Neben dem Eigennamen Allah spricht Gott im Qur’an über sich in über 100 Bezeichnungen. Zum Beispiel ist Er der Gerechte, der Wahrhaftige, der Liebreiche, der Freund, der stets Verzeihende, der Unabhängige, der Herrscher, der Barmherzige, der Gnadenreiche, der Schöpfer, der Tilger der Sünden, der Unparteiische, das Licht, der Geduldige, der Sprechende, der Heiler, der Einzigartige, der Offenbare, der Verborgene, der Mitleidige, der Führer, der Heilige, der Allerhöchste, der Demütigende, der Große, der Beschützer, der Erhörer der Gebete, der Allweise, der Preiswürdige, der Lebensspendende, der Allmächtige, der weise Richter, der Sich Selbst Genügende, der Leiter auf den rechten Weg, der Geber angemessener Strafe.

Im Qur’an spricht Gott von Sich entweder als Allah oder als Wir oder als Ich oder als Er oder, und dies ist eine Form, die auf einen Aspekt hinweist, der die weibliche Seite betont, als der Gnadenreiche (das Wort Gnade ist im Arabischen wie im Deutschen weiblichen Geschlechts).

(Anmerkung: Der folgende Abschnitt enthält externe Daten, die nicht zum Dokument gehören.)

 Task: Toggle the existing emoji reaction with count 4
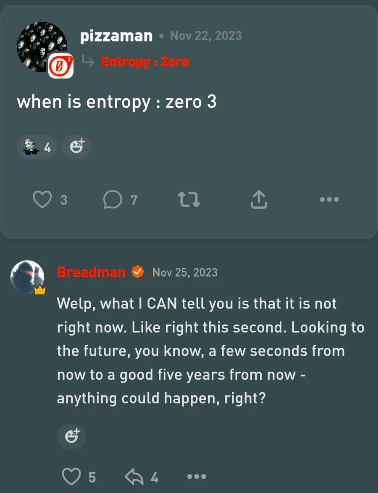[37, 147]
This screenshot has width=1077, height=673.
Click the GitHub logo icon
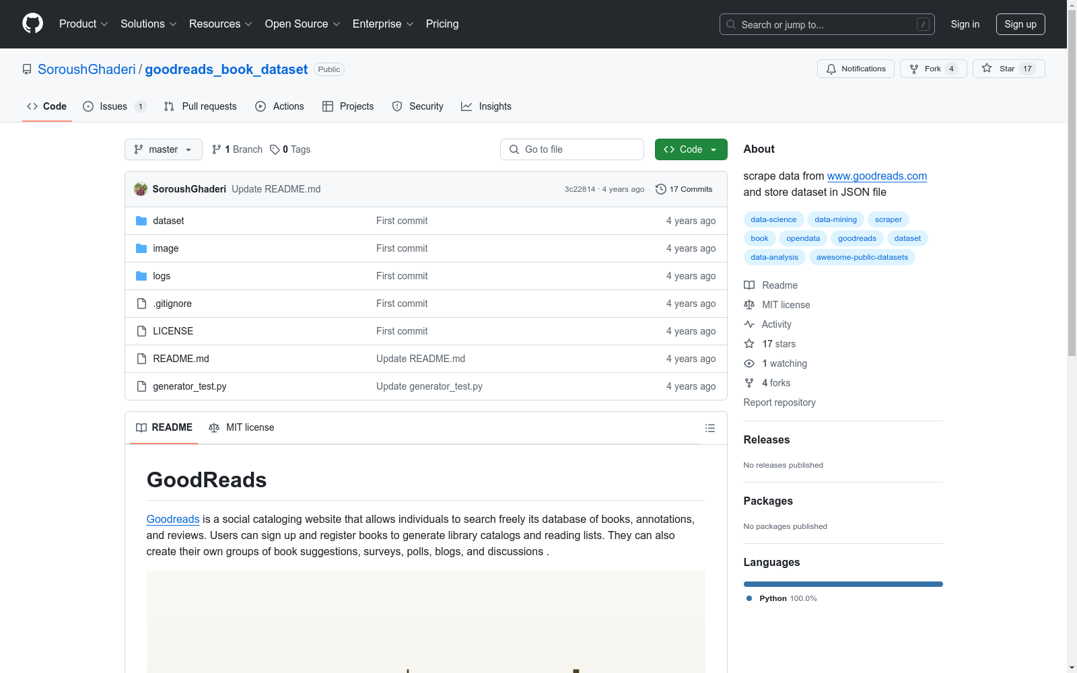pyautogui.click(x=32, y=24)
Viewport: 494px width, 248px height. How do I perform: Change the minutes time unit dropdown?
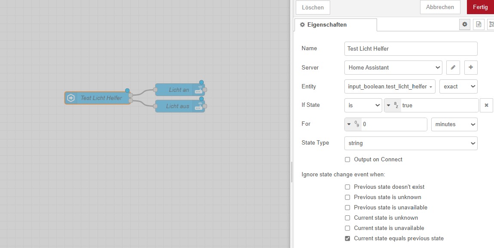click(x=454, y=124)
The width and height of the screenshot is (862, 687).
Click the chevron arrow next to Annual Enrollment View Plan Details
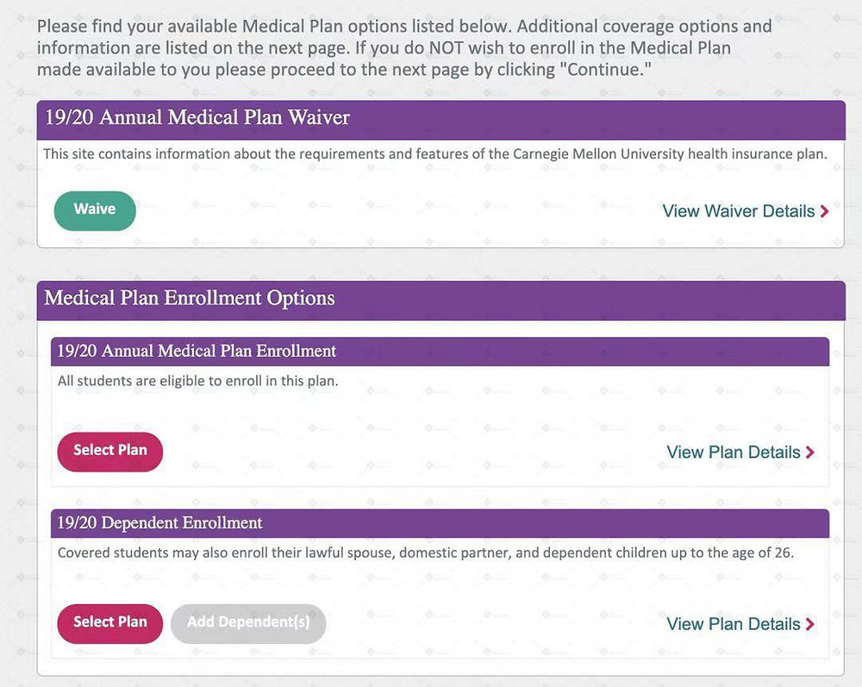click(x=809, y=453)
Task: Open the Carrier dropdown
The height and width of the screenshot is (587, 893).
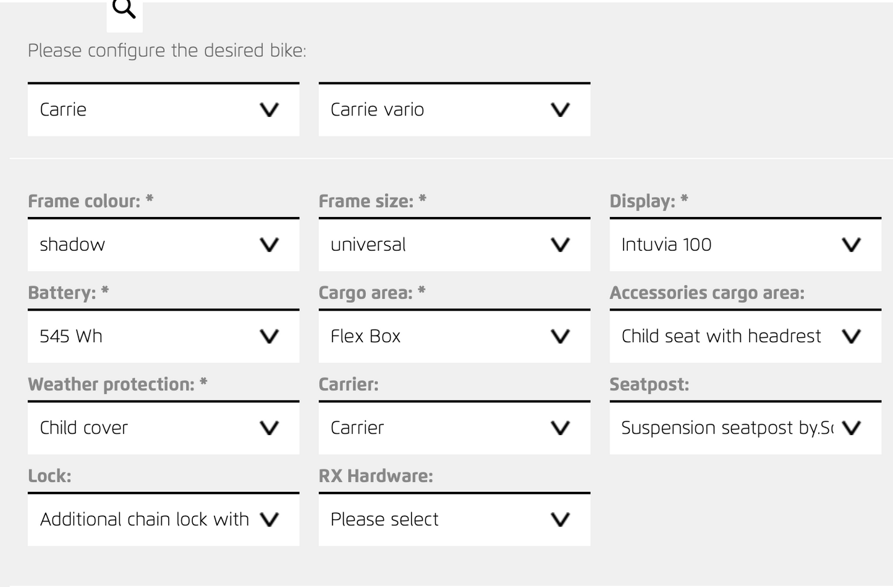Action: (x=454, y=428)
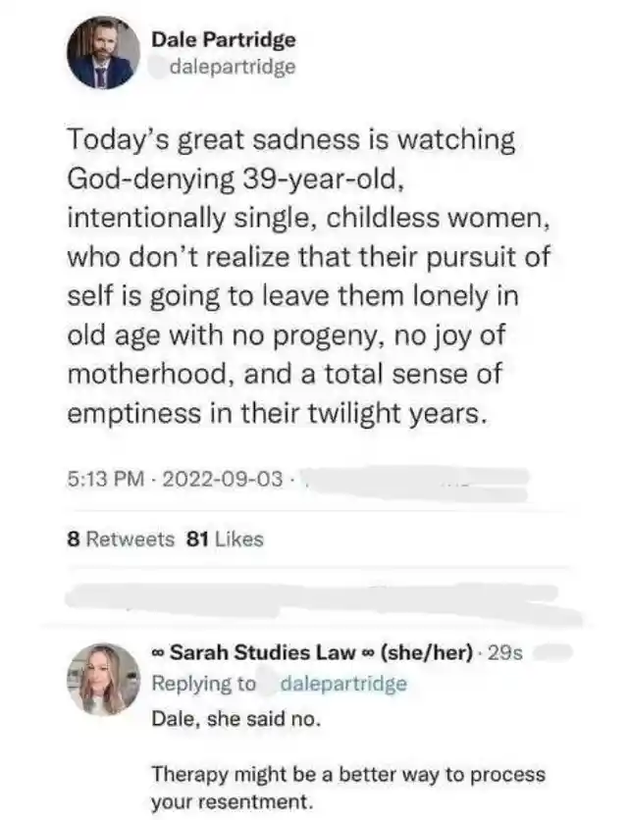Image resolution: width=628 pixels, height=820 pixels.
Task: Click the blurred bar below retweet counts
Action: click(322, 602)
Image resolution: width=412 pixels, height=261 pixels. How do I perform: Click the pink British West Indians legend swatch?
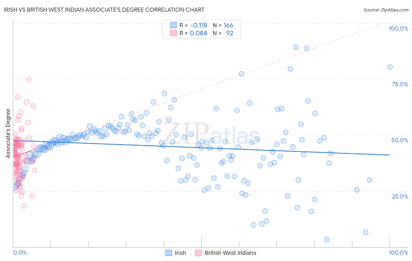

Allah sagt über Sich im Qur’an:

»Allah – es gibt keinen Gott außer Ihm, dem Lebendigen, dem aus Sich Selbst Seienden und Allerhaltenden. Schlummer ergreift Ihn nicht noch Schlaf. Sein ist, was in den Himmeln und was auf Erden ist. Wer ist es, der bei Ihm fürbitten will, es sei denn mit Seiner Erlaubnis? Er weiß, was vor ihnen ist und was hinter ihnen; und sie begreifen nichts von Seinem Wissen, außer was Ihm gefällt. Sein Thron umfaßt die Himmel und die Erde; und ihre Erhaltung beschwert Ihn nicht; und Er ist der Erhabene, der Große.« (2:256).

An anderer Stelle heißt es:

»Er ist Allah, außer Dem es keinen Gott gibt, der Wisser des Ungesehenen und des Sichtbaren. Er ist der Gnädige, der Barmherzige. Er ist Allah, außer Dem es keinen Gott gibt, der König, der Heilige, der Eigner des Friedens, der Gewährer von Sicherheit, der Beschützer, der Allmächtige, der Verbesserer, der Majestätische. Hoch erhaben ist Allah über all das, was sie anbeten! Er ist Allah, der Schöpfer, der Bildner, der Gestalter.
Sein sind die schönsten Namen. Alles, was in den Himmeln und auf Erden ist, preist Ihn, und Er ist der Allmächtige, der Allweise.« (59:23-25)

Allah ist keineswegs, wie immer wieder im Westen zu lesen ist, ein Gott der Ferne oder gar ein Gott der Rache.

Im Qur’an heißt es dazu:

»Wahrlich, Wir erschufen den Menschen, und Wir wissen alles, was sein Fleisch ihm zuflüstert; denn Wir sind ihm näher als die Halsader.« (50:17)

Gott sagt weiter im Qur’an:

»Und wenn Meine Diener dich nach Mir fragen, (sprich) Ich bin nahe, Ich antworte dem Gebet des Bittenden, wenn er zu Mir betet. So sollten sie auf Mich hören und an Mich glauben, auf dass sie den rechten Weg wandeln mögen.« (2:187)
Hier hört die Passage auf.